In Paris, he visited museums and galleries, and got to know more about architecture. He would later recall: “What fascinated me most was depictions of nature painted in colours that do not occur in nature, and it was precisely those colours that made them so beautiful”. He was not interested in openings and salons, preferring to stay at a distance, following his wife Camille, a teacher whose work took the couple to remote places like Boulogne-en-Vendée, Sainte-Florence-de-l’Oie and Vix. There, he was free to work on his ‘peinture rustique et moderne’ (rustic modern painting), as he described his work, and to develop his art as he saw fit. He also worked with schoolchildren and craftsmen to create ‘art for all’.

Despite his reclusive life in the countryside, Chaissac did maintain a lively correspondence with critics, journalists, writers, painters and magazine editors. This kept him informed of, and part of, the artistic debate. In 1946 he came to the attention of Jean Dubuffet, who saw him as a representative of his Art Brut concept. But Chaissac did not wish to be labelled, and he distanced himself from the designation. He also had indirect contact with the members of CoBrA via magazines and galleries in Paris, and there was a great mutual admiration between them.

Though the artists of the CoBrA group returned regularly to their countries of origin, and had exhibitions in Amsterdam, Brussels and Copenhagen, Paris remained the place where they met and showed their work. Paris was also an important point of reference for Chaissac’s ideas about art, and for his exhibitions. In France, Gaston Chaissac is still regarded as an important modern artist,and major museums regularly stage retrospectives of his work. Kunstmuseum Den Haag will introduce this artist to the Netherlands, combining his work with that of CoBrA for the first time. Chaissac and CoBrA will be shown in separate galleries (though with plenty of glimpses through to the other), mirroring the situation in real life, their works rarely having occupied the same space at that time. Nevertheless, the visual dialogue presented in the exhibition and the accompanying catalogue will clearly reveal their kinship in a way never seen before.

CoBrA and Chaissac – Kindred Spirits has been created in collaboration with guest curator Angelika Affentranger-Kirchrath.
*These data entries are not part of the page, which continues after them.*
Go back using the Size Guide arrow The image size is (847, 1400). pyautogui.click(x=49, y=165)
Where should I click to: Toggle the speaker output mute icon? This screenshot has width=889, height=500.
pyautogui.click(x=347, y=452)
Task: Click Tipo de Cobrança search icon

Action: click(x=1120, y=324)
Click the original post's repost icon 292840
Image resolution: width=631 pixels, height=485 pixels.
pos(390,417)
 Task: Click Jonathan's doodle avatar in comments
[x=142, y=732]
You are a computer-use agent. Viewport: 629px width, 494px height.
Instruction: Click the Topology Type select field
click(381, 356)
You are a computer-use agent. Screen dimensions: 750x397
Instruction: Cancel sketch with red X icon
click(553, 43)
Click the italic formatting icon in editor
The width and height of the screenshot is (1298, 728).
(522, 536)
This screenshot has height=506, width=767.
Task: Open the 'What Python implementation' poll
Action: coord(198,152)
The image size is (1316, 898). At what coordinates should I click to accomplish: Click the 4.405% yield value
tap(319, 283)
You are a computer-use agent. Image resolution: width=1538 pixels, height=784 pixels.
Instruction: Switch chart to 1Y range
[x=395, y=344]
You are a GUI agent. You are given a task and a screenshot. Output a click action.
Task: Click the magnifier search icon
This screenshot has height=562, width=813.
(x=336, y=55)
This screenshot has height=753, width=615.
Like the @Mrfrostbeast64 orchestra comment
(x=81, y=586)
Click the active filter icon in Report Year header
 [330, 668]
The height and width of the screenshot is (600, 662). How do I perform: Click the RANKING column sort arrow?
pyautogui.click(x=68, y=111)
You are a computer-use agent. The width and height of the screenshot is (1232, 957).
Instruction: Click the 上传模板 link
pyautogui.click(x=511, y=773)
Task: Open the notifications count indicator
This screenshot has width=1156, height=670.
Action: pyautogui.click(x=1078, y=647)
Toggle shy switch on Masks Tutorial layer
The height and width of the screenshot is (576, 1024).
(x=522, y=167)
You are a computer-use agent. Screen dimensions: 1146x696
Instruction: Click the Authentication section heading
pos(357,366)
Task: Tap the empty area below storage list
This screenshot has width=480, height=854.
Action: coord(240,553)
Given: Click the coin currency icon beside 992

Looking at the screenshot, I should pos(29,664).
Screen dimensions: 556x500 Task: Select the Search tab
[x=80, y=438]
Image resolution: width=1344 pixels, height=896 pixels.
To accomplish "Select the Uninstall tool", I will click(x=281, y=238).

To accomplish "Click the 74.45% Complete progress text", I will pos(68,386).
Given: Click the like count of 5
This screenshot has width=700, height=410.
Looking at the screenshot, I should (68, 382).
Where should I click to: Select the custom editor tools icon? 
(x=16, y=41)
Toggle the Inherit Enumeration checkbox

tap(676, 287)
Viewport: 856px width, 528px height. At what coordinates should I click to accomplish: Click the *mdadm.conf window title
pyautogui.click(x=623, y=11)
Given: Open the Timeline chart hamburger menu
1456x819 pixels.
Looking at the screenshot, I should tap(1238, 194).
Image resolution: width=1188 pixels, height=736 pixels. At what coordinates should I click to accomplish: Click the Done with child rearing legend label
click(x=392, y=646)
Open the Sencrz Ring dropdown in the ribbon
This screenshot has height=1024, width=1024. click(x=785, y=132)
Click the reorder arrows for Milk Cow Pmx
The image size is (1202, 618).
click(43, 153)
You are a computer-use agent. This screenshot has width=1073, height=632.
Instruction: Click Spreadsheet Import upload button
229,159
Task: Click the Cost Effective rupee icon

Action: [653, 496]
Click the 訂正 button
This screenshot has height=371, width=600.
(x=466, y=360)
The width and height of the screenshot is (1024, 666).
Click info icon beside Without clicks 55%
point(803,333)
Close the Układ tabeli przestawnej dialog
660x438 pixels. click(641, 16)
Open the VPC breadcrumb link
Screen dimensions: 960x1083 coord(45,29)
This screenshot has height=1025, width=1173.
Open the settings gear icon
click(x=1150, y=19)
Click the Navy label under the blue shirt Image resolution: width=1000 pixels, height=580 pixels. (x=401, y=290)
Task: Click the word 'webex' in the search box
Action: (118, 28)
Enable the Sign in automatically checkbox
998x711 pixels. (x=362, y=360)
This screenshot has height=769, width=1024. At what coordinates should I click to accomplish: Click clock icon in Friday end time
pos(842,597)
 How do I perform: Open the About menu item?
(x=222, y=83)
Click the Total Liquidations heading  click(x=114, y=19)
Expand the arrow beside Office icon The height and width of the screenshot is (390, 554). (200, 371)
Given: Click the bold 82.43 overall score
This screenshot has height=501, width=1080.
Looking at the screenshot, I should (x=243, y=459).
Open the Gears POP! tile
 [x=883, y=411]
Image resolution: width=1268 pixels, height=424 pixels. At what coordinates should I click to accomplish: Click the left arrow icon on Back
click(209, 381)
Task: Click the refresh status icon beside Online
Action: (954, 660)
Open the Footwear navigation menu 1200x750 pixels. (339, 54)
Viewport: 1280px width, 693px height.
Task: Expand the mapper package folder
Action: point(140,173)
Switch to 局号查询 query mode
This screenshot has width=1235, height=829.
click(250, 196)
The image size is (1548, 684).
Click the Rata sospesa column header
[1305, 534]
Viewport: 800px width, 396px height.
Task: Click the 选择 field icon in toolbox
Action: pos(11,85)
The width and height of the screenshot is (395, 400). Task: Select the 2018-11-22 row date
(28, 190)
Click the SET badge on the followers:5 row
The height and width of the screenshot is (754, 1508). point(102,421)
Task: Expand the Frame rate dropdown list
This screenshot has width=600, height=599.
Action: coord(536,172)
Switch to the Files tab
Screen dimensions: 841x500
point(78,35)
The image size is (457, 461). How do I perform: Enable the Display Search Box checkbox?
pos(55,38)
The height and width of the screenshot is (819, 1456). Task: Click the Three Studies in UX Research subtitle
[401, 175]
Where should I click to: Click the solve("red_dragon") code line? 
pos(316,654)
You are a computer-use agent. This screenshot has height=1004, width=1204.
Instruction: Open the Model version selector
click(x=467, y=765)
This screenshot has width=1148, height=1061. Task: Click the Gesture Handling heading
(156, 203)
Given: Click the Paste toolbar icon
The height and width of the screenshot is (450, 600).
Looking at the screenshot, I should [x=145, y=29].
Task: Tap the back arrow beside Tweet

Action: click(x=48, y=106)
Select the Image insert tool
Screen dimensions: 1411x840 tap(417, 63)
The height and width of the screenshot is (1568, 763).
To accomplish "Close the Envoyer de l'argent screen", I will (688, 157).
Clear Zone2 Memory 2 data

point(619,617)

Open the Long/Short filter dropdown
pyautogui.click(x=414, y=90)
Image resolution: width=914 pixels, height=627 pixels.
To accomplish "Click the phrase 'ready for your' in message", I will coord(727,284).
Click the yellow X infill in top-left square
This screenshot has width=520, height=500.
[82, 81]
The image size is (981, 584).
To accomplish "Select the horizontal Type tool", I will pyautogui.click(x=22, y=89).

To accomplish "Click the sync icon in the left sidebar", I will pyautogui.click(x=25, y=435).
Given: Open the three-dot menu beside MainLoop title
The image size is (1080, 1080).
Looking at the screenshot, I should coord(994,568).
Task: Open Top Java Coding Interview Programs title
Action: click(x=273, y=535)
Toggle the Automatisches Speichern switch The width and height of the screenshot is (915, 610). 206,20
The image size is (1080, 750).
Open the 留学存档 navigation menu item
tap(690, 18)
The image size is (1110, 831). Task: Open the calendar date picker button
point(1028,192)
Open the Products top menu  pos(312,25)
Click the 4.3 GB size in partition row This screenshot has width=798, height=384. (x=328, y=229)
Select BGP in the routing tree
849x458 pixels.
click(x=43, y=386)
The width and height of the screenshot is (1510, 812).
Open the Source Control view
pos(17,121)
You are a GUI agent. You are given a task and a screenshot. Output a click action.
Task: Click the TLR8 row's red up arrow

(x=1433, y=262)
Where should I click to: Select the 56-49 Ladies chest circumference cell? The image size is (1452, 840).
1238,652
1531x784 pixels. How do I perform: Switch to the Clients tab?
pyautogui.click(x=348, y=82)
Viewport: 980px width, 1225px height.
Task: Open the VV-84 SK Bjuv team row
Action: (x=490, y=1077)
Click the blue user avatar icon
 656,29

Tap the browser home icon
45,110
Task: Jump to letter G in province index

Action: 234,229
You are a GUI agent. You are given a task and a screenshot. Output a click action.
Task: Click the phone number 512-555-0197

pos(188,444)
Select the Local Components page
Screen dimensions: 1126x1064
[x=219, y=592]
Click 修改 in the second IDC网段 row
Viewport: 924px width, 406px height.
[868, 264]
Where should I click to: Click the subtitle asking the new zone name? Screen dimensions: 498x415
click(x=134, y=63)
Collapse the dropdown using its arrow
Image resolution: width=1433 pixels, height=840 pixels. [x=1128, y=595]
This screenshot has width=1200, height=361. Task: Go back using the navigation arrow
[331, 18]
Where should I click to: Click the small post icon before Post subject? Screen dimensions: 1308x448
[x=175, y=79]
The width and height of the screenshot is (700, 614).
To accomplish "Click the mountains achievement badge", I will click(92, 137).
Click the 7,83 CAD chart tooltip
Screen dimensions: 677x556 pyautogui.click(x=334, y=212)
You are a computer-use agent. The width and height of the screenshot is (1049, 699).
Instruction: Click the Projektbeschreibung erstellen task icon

After its run in The Hague the exhibition will move on to Musée Soulages Rodez, where it is due to open in December 2021.

Publication

Waanders & De Kunst will publish the exhibition catalogue CoBrA en Chaissac – Zielsverwanten (in Dutch only) designed by Harald Slaterus, and including articles by Angelika Affentranger-Kirchrath, Vanessa Noizet, Nadia Raison-Chaissac (Chaissac’s granddaughter), Gaëlle Rageot-Deshayes. Price € 27.50.